Podobieństw jest z resztą więcej. Chociaż to relacje między rodami są najważniejszym tematem hitu od HBO, to jednak w „Grze o tron” widoczne są silne wątki awanturnicze. W 7. sezonie mieliśmy misję, w trakcie której zbieranina przypadkowych (chociaż lubianych) bohaterów wybierała się za Mur, aby pochwycić nieumarłego. Przyznacie, że brzmi to jak wątek z klasycznej opowieści (dark)fantasy przepełnionej wyrzutkami, bandytami o złotym sercu i hultajami, którzy chcą zrobić w swoim życiu coś wartościowego. Dopiero jakaś misja, zadanie daje im szansę na rehabilitację, na odnalezienie celu w życiu. Łatwo to zestawić ze zbieraniną osobistości, która pod przewodnictwem Geralta rusza na ratunek Ciri.
Z Cirillą jest również ciekawa sprawa.
Bo innym wątkiem, który trochę łączy te seriale, jest droga młodej dziewczyny do zemsty, niezależności i mocy. Zwróćcie uwagę, jak wiele podobieństw łączy Aryę i Ciri. Obie tracą bliskich w trakcie wojny. Zdane są na własną zaradność, zdolności. Obie nie były do tej roli przygotowane.
A najważniejsze jest, że obie muszą przejść pewną drogą, która częściowo polemizuje ze znanym z kultury motywem ratowania księżniczki z opresji! Jedna z nich uczy się swojej seksualności, odkrywa moc i staje się w centrum zainteresowania potężnych ludzi. Arya jest trochę na uboczu. Ale cały czas dąży do swojego celu, jest bezwzględna. Ważne jest jednak, że obie w pewnym momencie potrafią przejąć inicjatywę. A także obronić siebie, obronić (pomścić) swoich bliskich.

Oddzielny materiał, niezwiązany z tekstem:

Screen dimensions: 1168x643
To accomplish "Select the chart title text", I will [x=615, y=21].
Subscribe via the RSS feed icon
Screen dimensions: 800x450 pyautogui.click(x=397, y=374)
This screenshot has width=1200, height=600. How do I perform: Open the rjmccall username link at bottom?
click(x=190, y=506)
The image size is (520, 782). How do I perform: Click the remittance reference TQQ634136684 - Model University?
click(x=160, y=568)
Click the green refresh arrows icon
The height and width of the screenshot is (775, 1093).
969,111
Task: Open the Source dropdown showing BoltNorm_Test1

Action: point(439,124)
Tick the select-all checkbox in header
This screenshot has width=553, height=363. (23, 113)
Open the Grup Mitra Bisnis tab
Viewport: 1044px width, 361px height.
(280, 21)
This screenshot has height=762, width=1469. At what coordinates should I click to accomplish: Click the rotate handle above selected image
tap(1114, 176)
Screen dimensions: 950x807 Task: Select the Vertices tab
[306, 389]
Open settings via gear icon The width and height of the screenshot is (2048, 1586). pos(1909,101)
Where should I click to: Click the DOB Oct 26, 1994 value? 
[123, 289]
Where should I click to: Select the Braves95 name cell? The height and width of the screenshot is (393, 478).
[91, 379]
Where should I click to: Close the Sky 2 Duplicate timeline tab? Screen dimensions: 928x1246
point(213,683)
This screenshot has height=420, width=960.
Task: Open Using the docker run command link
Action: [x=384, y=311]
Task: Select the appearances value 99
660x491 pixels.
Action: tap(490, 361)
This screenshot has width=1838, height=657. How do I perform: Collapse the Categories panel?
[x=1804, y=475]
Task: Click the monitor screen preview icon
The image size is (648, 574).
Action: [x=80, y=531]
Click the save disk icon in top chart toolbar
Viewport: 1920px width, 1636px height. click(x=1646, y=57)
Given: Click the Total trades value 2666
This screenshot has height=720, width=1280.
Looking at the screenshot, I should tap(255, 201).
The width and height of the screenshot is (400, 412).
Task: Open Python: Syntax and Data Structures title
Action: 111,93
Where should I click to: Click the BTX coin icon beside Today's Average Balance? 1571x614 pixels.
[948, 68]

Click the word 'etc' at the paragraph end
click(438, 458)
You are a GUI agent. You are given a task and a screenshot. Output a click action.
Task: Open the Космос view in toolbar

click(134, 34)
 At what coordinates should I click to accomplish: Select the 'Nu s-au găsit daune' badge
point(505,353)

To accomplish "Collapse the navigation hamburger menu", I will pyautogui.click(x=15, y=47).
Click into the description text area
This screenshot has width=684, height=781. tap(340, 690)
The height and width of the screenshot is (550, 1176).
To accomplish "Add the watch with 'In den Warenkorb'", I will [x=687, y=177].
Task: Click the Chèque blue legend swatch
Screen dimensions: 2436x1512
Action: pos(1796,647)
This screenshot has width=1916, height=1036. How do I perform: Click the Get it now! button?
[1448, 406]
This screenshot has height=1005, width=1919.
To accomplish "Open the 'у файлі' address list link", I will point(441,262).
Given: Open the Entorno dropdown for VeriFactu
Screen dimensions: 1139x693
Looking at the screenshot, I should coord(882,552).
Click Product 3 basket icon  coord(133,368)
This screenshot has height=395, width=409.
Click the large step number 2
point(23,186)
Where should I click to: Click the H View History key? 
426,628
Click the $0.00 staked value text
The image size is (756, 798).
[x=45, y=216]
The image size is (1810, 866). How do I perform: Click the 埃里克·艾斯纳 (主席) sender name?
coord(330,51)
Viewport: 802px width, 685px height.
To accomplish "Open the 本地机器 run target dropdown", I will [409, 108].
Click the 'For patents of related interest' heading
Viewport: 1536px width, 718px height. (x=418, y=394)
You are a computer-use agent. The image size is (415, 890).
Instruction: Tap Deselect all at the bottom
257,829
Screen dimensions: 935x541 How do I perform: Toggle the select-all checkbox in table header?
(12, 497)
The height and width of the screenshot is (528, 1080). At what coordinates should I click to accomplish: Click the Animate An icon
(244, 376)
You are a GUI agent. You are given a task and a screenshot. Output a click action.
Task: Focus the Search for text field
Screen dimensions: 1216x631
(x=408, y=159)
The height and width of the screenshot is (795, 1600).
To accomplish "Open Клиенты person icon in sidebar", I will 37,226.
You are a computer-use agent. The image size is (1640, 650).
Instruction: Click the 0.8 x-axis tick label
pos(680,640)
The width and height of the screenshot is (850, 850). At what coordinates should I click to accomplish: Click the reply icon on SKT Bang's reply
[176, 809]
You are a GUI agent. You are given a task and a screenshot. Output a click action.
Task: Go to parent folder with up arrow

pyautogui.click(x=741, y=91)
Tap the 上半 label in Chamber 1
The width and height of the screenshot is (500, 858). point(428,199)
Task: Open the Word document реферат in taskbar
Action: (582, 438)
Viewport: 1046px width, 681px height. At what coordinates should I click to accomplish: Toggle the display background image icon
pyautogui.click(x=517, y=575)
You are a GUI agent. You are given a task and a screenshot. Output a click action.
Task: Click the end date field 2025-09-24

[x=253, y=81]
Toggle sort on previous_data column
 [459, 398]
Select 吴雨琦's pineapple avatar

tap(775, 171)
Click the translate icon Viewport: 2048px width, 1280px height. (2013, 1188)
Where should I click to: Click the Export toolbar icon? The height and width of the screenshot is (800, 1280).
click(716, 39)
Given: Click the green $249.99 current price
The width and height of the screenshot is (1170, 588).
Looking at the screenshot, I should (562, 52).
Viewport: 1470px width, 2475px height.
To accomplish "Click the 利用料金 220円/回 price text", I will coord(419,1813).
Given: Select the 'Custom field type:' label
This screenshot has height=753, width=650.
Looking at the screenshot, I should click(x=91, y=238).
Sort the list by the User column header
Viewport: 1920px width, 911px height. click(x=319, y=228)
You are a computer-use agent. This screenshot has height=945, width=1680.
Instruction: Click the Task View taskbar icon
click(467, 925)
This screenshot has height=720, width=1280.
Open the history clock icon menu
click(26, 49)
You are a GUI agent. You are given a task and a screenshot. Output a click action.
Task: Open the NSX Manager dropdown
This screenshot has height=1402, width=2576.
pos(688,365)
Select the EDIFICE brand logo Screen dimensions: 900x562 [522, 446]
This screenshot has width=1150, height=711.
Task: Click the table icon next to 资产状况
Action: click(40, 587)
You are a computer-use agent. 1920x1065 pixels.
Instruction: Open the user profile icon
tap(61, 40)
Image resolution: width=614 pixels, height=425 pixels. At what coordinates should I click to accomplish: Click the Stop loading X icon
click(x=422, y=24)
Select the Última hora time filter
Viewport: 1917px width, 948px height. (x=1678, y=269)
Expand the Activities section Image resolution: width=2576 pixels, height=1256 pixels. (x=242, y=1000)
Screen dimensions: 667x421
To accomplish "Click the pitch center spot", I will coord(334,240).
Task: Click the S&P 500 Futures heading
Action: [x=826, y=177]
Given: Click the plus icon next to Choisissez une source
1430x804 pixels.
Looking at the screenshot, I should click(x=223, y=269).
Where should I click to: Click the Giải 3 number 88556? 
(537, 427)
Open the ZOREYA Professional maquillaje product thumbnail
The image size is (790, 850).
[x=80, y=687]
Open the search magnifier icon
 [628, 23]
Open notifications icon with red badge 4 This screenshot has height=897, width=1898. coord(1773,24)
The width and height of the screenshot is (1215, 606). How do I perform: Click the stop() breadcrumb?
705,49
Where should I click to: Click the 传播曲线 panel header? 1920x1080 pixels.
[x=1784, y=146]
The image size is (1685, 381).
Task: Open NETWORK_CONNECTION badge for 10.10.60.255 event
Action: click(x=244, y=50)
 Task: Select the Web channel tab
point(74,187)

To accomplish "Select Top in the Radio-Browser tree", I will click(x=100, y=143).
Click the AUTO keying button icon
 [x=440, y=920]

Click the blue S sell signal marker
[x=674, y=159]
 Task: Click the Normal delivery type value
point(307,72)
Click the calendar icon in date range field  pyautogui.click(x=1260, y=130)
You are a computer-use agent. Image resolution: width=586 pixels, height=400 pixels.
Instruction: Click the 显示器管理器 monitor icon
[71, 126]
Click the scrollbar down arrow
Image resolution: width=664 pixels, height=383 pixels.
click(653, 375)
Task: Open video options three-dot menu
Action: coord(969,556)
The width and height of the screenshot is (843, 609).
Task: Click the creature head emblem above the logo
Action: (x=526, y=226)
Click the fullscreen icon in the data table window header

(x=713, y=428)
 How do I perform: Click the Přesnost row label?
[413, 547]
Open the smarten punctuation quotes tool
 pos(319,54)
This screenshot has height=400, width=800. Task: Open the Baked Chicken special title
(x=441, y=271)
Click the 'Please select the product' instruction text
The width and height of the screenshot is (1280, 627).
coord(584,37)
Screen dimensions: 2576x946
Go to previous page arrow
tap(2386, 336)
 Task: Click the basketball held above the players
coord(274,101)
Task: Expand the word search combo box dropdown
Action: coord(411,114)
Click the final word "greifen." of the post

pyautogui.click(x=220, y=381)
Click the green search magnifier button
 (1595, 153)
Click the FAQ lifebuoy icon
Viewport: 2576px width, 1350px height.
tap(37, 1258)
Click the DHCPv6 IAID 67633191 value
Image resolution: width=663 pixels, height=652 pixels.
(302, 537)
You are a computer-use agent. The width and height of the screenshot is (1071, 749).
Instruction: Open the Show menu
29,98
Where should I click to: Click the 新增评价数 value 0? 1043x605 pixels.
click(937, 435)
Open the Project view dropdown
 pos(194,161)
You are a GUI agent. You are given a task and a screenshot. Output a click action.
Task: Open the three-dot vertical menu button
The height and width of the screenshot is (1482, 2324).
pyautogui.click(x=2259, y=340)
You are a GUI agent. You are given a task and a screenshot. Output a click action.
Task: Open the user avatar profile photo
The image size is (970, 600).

Chociaż, dodajmy, że u Sapkowskiego jest znacznie więcej baśniowego dramatyzmu w finale.
Każdy z tych elementów sprawia, że oba dzieła mogą czerpać z podobnych źródeł i sposobów opowiadania historii. Jasne dla mnie jest, że o ile Netflix będzie myślał o tej produkcji, podobnie jak HBO o dziele Martina, to możemy dostać świetną odpowiedź na „Grę o tron”. Warunkiem jest, aby potraktować materiał źródłowy jako punkt wyjścia i nie wygładzać go przesadnie. Punktów wspólnych jest wiele. Ostatecznie moglibyśmy szukać nawet w obu dziełach próby opowiedzenia o ludziach na marginesie społeczeństwa (Jon Snow i Geralt). Rzecz tylko w tym, aby nie oszczędzać widza. Trzeba dać mu to, czego oczekuje, czyli odrobinę mrocznego świata, polityki i świetnych bohaterów. A obie marki mają ich aż nadto, by obdzielić nie tylko jeden serial.